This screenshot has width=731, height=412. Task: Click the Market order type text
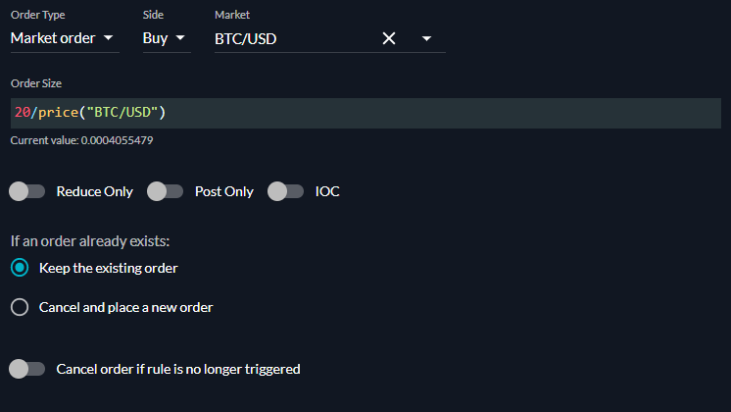pos(53,38)
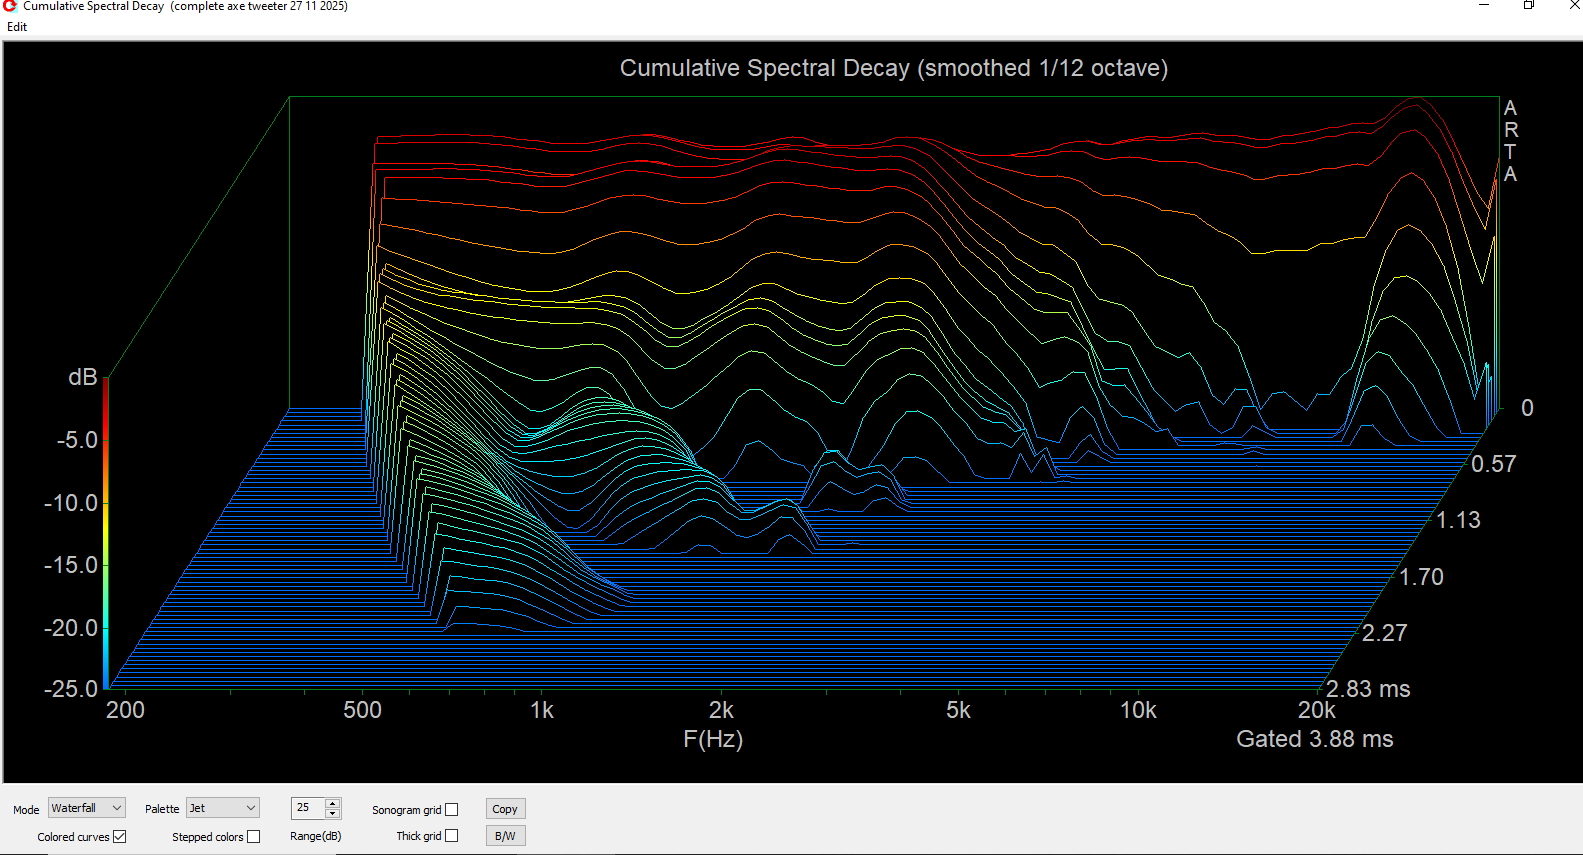Click the Gated 3.88 ms label
This screenshot has height=855, width=1583.
(1314, 739)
━━━━━━━━
◆ Your goal ◆
Set down each record above exactly as it stands and leave out all pictures.

◆ Exercise output ◆
This screenshot has width=731, height=412. Task: Click the Market order type text
pos(53,38)
Click the Gated 3.88 ms label
This screenshot has height=855, width=1583.
(1314, 739)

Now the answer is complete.